My gf and I think he is a Mainecoon because of his similar features such as the long hair around his ears, 'M' on his forehead, same body markings, etc. The only thing that hasnt grown out is the neck hair because he had a paper tag around his neck at the humane society. In the last month weve had him he is already double the other kitten we adopted with him and theyre only about 2 weeks apart with him being the eldest I think. 

I also read that they love water, and he enjoys being wet.
Edit:
Forgot to mention his long tail...in some of the pics you cant see but it is very bushy in parts and his hair all around is much thicker, especially around his neck compared to the other cats Ive had.


----------



## doodlebug (May 13, 2006)

He might have some MC in him, definitely not a purebred (imo). His ear size, the small lynx tips, the size of his paws and length of tail are all indicators for a yes. Also, his overall size...he looks like he's going to be huge...how old is he? He also has a Coonie look about him. More so in the first pic, but not as much in the rest, where I'm guessing he's older. His coat seems rather short and smooth. Does he have tufts of fur between his toes...from the pic it doesn't look like it. How does his back end look?

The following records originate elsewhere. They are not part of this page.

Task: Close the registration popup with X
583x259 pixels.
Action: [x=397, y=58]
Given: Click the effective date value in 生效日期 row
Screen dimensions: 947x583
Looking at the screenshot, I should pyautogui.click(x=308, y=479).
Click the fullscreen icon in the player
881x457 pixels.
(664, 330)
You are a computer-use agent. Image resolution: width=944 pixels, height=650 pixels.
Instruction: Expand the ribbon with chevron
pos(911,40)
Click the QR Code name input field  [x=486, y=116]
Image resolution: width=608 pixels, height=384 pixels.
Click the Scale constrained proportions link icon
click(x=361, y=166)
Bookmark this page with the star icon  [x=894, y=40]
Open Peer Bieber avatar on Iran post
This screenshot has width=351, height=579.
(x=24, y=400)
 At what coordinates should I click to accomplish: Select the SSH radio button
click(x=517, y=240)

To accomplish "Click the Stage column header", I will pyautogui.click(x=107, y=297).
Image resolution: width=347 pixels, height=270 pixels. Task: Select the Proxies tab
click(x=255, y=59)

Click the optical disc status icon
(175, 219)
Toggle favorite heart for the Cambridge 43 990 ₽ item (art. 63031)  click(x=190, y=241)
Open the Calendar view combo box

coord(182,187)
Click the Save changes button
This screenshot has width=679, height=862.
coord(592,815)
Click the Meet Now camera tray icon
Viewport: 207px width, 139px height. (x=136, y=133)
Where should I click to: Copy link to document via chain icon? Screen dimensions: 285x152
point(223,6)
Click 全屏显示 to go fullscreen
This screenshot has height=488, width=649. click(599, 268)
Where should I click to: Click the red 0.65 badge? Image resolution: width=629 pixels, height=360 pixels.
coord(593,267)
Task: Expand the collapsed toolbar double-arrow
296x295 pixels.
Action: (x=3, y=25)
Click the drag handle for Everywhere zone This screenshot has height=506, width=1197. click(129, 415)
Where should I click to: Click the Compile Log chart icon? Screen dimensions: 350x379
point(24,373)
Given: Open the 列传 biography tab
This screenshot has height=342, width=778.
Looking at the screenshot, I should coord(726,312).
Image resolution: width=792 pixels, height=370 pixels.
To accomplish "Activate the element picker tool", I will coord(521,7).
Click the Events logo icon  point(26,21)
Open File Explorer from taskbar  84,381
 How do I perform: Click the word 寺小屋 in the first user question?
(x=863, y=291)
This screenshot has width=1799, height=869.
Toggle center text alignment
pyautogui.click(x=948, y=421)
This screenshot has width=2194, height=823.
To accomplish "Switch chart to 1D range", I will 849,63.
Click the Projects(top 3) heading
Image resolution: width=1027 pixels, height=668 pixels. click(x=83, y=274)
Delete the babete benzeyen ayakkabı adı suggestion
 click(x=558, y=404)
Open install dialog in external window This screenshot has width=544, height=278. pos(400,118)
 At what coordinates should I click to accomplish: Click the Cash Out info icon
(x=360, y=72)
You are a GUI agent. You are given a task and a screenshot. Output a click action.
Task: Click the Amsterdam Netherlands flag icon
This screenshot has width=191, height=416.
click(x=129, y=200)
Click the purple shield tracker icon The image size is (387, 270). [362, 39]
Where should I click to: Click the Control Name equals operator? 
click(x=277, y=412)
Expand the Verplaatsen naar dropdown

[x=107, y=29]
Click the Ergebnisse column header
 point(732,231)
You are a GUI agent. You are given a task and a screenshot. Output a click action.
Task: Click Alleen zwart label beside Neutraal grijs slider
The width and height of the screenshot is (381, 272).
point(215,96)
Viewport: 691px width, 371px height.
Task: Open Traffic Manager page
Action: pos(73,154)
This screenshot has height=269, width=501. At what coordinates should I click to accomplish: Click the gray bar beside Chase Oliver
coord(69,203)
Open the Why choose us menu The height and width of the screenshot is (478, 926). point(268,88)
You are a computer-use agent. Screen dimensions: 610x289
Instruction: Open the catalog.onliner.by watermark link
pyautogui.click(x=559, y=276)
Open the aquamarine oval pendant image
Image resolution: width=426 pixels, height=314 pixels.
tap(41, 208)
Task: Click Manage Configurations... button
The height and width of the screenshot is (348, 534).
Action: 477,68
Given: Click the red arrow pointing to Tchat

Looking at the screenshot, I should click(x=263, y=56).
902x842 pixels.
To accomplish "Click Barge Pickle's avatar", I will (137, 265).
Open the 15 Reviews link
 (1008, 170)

Any sign of britches? 

The M on his forehead is indicative of his coat pattern...tabby, nothing to do with being a Maine ****. Not all MCs are tabbies and many breeds feature the tabby coat pattern. Liking water isn't really indicative one way or another. My MC isn't very fond of water.

No matter what he is, he's totally adorable! :lol:


----------



## Silver deer (Dec 31, 2007)

I love his huge ears! His ears and liking for water make me think of Savannah cats, although his coat doesn't. 

He's absolutely adorable, whatever he is!


----------



## athlete3344 (Aug 16, 2008)

His feet seem normal but the backs of his legs have much longer hair. His coat is hard to see in pictures but he has the majority between medium/long hair and with many longer hairs growing throughout his body.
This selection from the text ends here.